The success of these land conservation and soil fertility measures in the countries mentioned above has largely evaded South Asia and Africa. There are certain local success stories, but overall, uptake of CA as a package in these regions has been disappointing (Friedrich et al., 2012, Giller et al., 2009). As noted by Erenstein et al. (2012, p. 181), there are “substantial challenges in terms of targeting, adapting and adopting CA—particularly for smallholders in the (sub)tropics”. The findings of a meta-analysis of field experiments from around the world (Rusinamhodzi et al., 2011) demonstrate the agronomic challenges for broad adoption. Their analysis shows an increase in maize yield over time with CA practices in low rainfall areas, but results are highly dependent on rainfall, soil type and nitrogen fertiliser inputs.

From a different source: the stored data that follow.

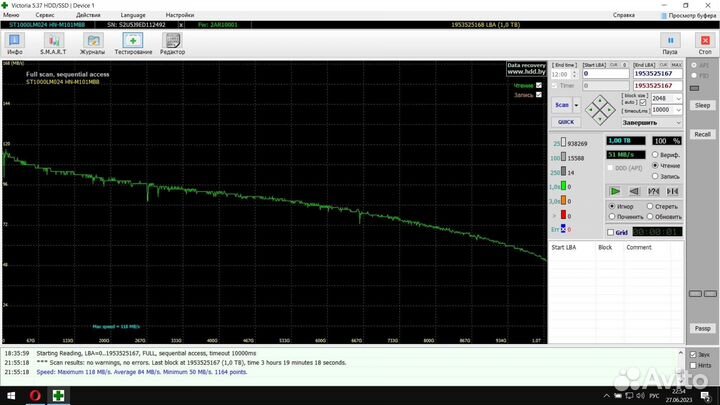Select the Чтение read mode radio button
The image size is (720, 405).
tap(655, 166)
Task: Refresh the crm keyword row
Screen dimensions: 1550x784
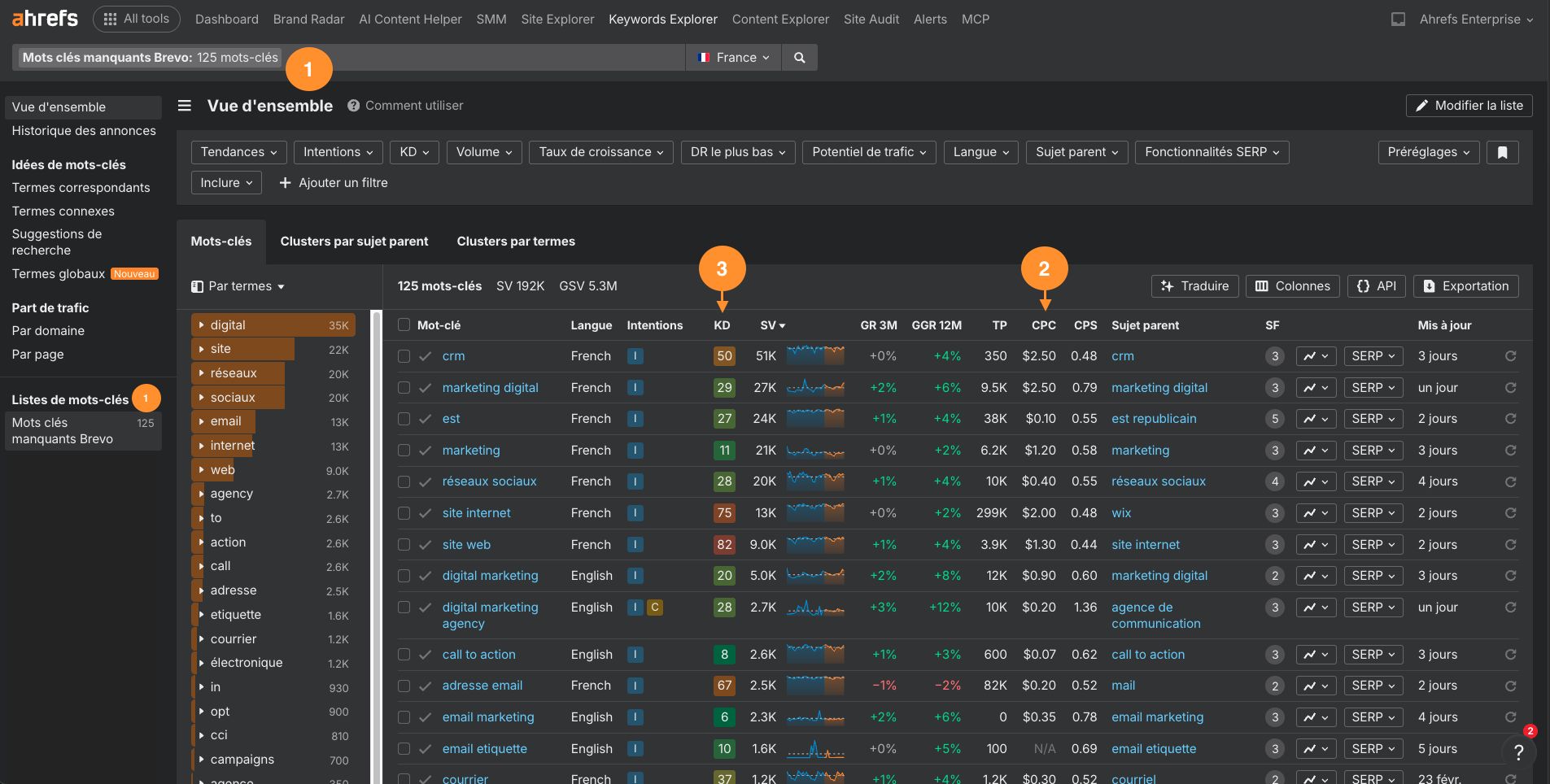Action: (1510, 356)
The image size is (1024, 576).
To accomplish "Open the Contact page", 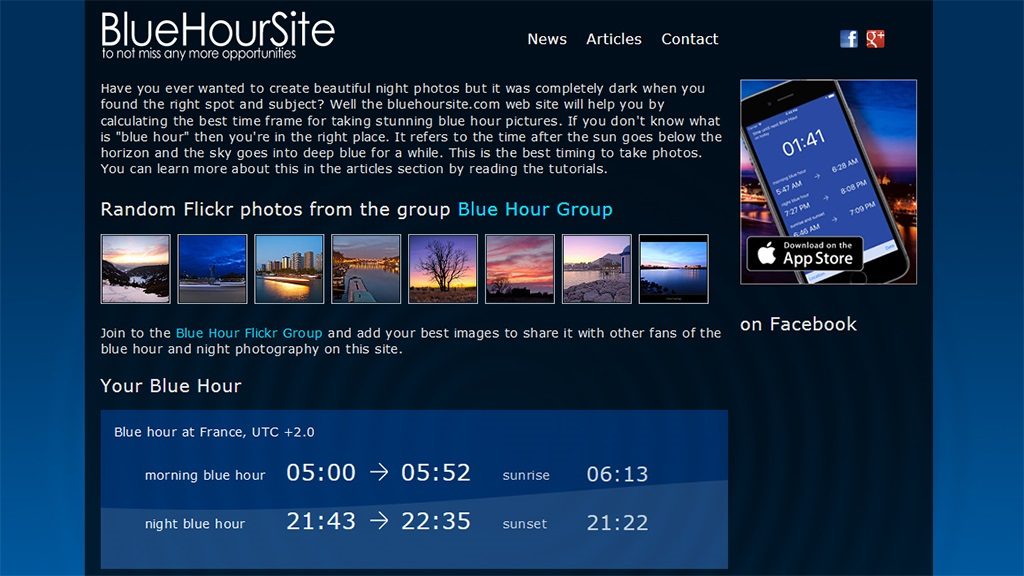I will 690,39.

For example, one of the key components of CA, mulching, led to reduced yield in most high rainfall situations but was important for success in dry areas. What is clear is that agro-ecological conditions play a major role in determining the benefits of CA and its components. An additional challenge, potentially even more difficult, is the need for socio-economic considerations that favour successful adaptation and adoption (Giller et al., 2011a, Pannell et al., 2006).
Economics may help us to understand and address these challenges. We define economic drivers broadly to include not only returns from production but consideration of the whole-farm management context, constraints on key resources such as labour and capital, risk and uncertainty, interactions between enterprises, and time-related factors, such as interest rates and the urgency of providing for the farm family. Economic drivers at the farm level have been one of the key factors influencing the adoption of CA practices in Australia (D’Emden et al., 2006, D’Emden et al., 2008) and the Americas (Gray et al., 1996) and are highly likely to be influential in determining potential adoption in Africa and South Asia. The statement that farmers often respond to the farm-level economics of CA does not imply that farmers respond in a strictly predictable or rational way. Rather, the economics provide insights into trends and tendencies that are likely to be observed across populations of farmers, and can help assess the potential of practices for wide adoption.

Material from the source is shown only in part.